O olaydan birkaç gün sonra dersten Dustin ile çıktığımda gülerek şakalaşıyorduk.

"Buz dolabı yürür mü salak herif!"

"Niye yürümesin?"

"Sence man-"

"Hey, Mike..." Beni dürttü ve bakmam gereken yere gözleriyle işaret etti. "Noldu?" Will yerde oturuyordu ya da düşmüştü. "Will!" Yanına koşarak eğildim, Dustin de peşimden geldi. "Ne oldu? Will!" Bana baktı. "Hiçbir şey, hiçbir şey." Çenesini tutarak yüzünün etrafına baktım. "Vurdular mı? Birisi bir şey mi yaptı!" El koşarak yanımıza geldi ve aynı şekilde yanımıza eğildi. "Will!" Ona baktım. "İyi misin? Neden yerdesin!"

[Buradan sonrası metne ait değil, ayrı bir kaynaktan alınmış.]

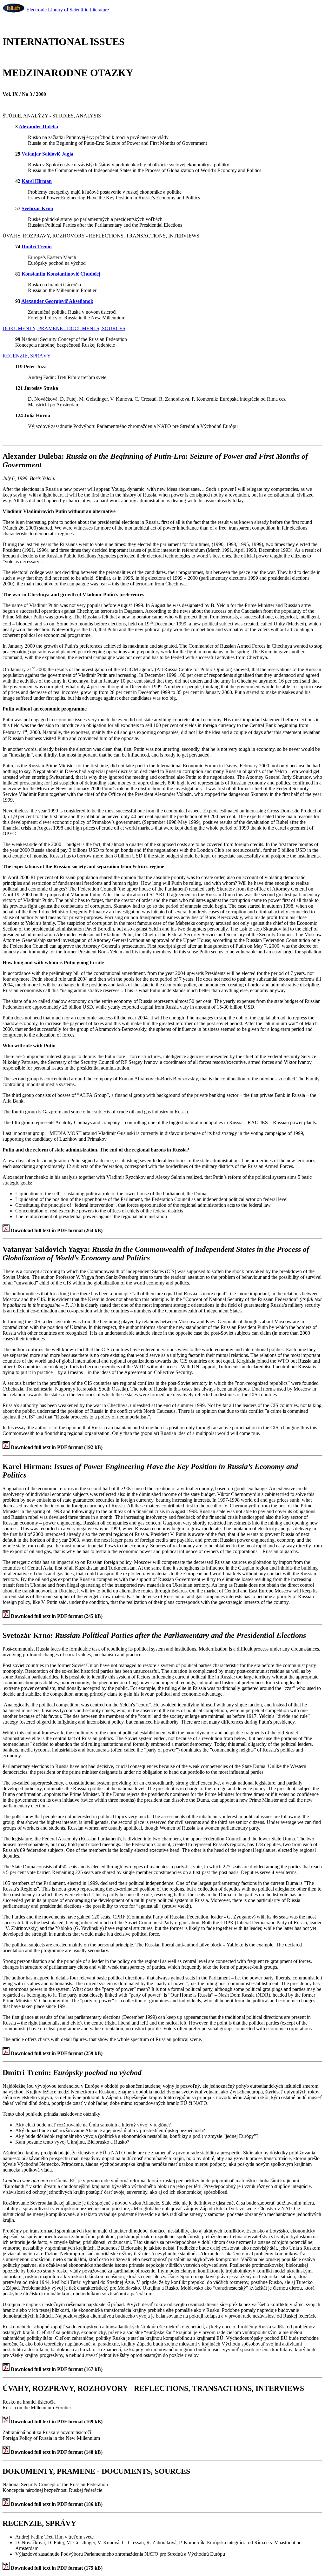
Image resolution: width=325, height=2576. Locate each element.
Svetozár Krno (37, 208)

"İkiniz çok abarttınız." Onu tutarak kaldırdım. "Sadece düştüm."

"Yalan söylüyorsun!"

"Hayır El, gerçekten." Will'i, ona bakan herkese sırtını döndürdüm. "Sana birisi bir şey yaptığında bana söyle demedim mi?"

"Birisi bir şey yapmadı ki."

"Emin misin Will?"

"Gerçekten Mike." El'e baktım ve daha sonra Will'e tekrardan baktım. "Madem öyle diyorsun." Eddie hızla yanımıza gelip onu benden kaptı. "İyi misin Byler? Önünüze bakın lan!" Herkes önüne döndü. "Seni döven olursa, ilk ben döveceğim onları! Nasıl benden önce döverler seni!" Will güldü. "Kimse dövmedi, rahat ol." Hep birlikte yemekhaneye gittik. El hariç, kendi arkadaşlarıyla takılıyordu. Ne olurdu sanki bizimle biraz zaman geçirse? Herkes yemeğini almaya gittiğinde Will ile yalnız kaldık masada. "Hey." Bana baktı. "Hm?"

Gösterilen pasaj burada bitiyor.